Beim Sächsischen Lehrerverband (SLV) teilt man die Einschätzung des Bundesverbandes ebenfalls nicht. Michael Jung, stellvertretender Vorsitzender des SLV und Oberschullehrer aus Freiberg, bezeichnet die Verwendung des Begriffs Durchseuchung indes als "Panikmache". Das Aufrechthalten von Schutzmaßnahmen in den ersten Wochen nach Schuljahresbeginn sei jedoch sinnvoll. "Auch sollte es geimpften Jugendlichen möglich gemacht werden, sich freiwillig zu testen", so Jung weiter.

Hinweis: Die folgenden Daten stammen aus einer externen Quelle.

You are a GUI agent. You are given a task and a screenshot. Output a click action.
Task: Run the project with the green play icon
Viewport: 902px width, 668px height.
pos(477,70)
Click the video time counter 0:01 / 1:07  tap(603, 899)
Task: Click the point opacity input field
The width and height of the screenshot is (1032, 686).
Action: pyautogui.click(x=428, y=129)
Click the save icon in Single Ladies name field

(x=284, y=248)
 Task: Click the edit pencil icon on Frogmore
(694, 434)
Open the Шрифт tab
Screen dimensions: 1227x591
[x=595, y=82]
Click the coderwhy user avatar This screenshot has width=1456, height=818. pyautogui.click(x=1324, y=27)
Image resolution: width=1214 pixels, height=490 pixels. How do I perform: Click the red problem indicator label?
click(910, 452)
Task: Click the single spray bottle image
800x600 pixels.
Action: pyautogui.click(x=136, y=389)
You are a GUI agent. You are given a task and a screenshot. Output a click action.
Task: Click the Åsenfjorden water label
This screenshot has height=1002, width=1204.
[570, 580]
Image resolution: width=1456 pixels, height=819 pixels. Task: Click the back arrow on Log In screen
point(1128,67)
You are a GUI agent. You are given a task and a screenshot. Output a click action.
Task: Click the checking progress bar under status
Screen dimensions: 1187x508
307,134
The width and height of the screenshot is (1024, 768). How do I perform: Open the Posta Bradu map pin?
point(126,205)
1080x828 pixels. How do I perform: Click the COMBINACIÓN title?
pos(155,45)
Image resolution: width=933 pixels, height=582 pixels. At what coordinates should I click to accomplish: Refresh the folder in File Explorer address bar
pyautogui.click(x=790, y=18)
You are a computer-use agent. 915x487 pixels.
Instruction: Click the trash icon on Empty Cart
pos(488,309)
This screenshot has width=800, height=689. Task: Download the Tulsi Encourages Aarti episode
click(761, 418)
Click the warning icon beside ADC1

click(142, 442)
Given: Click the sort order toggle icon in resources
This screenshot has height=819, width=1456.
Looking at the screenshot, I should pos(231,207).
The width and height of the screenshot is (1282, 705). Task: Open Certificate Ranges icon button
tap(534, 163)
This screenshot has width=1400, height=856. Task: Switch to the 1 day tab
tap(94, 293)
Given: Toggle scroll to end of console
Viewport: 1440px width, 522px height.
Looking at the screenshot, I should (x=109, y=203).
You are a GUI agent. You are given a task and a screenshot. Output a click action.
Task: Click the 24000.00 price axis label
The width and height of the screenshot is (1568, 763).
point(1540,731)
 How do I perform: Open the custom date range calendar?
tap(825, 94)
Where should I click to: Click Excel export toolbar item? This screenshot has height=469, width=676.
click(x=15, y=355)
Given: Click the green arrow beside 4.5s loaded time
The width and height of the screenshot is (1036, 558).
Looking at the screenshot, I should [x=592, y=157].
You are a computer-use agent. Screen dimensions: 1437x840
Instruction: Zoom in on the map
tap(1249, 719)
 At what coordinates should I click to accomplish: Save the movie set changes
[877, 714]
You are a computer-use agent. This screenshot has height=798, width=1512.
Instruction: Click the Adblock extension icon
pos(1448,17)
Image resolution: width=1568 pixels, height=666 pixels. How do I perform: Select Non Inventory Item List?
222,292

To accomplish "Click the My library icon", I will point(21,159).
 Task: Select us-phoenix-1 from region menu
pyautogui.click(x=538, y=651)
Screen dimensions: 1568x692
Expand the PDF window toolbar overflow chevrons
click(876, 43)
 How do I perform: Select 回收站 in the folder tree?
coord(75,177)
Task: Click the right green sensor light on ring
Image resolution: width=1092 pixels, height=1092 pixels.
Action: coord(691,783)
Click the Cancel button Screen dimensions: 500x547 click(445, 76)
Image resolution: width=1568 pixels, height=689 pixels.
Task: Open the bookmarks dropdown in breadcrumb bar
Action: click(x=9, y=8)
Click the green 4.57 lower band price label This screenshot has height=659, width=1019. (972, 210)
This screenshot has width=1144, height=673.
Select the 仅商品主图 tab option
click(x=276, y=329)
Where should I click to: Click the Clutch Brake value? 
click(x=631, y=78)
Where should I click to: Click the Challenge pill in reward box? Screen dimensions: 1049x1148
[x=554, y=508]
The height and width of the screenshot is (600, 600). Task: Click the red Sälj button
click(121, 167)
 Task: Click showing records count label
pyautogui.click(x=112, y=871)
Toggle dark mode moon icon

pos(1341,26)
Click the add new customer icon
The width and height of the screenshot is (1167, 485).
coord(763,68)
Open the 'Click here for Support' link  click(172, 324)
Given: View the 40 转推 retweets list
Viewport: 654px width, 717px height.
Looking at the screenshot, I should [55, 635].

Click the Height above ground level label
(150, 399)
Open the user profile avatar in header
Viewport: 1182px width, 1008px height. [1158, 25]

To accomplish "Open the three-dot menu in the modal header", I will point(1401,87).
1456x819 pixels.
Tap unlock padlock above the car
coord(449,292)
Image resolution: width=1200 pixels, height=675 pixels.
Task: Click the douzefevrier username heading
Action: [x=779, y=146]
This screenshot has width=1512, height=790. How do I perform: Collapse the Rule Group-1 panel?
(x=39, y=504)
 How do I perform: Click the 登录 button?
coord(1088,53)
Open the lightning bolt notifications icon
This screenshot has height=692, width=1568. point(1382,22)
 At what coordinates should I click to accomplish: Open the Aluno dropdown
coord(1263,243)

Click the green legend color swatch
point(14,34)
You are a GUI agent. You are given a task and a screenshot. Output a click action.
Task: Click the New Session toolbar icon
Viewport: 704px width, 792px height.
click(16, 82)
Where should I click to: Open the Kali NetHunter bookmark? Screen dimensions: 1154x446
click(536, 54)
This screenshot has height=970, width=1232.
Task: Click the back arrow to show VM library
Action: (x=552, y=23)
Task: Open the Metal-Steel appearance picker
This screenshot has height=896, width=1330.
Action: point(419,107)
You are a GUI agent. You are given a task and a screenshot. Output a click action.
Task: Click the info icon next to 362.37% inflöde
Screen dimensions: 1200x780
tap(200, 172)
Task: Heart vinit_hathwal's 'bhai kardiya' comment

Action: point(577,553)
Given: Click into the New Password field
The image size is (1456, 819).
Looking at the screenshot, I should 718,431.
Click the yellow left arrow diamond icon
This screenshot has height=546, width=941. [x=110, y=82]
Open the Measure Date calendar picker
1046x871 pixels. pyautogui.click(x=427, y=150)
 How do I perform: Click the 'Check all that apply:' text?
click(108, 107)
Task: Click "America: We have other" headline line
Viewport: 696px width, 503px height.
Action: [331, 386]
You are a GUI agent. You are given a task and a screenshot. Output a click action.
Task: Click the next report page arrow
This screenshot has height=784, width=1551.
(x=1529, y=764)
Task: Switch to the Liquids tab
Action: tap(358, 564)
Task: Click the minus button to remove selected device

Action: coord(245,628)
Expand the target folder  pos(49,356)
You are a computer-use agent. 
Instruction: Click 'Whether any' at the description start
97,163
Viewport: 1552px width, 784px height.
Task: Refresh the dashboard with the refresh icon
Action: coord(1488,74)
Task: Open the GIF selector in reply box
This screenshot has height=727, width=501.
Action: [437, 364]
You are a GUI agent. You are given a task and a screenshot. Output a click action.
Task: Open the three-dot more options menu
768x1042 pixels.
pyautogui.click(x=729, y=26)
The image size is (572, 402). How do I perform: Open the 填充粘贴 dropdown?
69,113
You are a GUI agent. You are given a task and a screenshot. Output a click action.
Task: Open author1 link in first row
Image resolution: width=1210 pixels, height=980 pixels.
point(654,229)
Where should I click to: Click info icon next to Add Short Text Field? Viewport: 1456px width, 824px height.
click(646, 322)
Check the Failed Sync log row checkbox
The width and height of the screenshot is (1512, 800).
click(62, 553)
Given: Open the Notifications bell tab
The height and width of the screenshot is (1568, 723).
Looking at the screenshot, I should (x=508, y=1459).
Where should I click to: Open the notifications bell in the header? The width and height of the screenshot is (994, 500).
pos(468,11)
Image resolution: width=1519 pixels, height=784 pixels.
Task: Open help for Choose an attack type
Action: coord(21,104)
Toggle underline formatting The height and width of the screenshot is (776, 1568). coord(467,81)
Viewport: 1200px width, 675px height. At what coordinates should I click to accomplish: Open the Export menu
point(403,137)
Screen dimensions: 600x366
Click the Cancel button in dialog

Berner stimmt dem zu, hält Schnelltests jedoch nur bedingt für sinnvoll und geeignet für Kinder oberhalb des Grundschulalters. Schließlich sieht der Mediziner, genauso wie in der Wissenschaft Konsens, den Weg aus der Pandemie in den Impfungen. Und das auch für Kinder gemäß der aktuellen Zulassung und Empfehlung ab 12 Jahre. "Man kann sich das rechnerisch herleiten. Das Auftreten möglicher Nebenwirkungen bei einer Impfung sind um ein Vielfaches geringer als schwere Infektionsverläufe oder Long-Covid-Symptome."

Außerdem berichtet Reinhard Berner ausführlich über den aktuellen Stand der Antikörper-Studie der Dresdner Uniklinik, die seit Frühjahr 2020 an ausgewählten sächsischen Schulen läuft. Es wird über die Wirksamkeit von Einzel- statt Gruppenquarantäne in Schulen und Kitas diskutiert und das sächsische Maßnahmenpaket mit verschärfter Test- sowie Maskenpflicht in den ersten beiden Schulwochen diskutiert.

Das Podcast-Gespräch wurde über einen Videoanruf aufgezeichnet. Alle am Gespräch beteiligten Personen saßen ausreichend weit voneinander getrennt an verschiedenen Orten.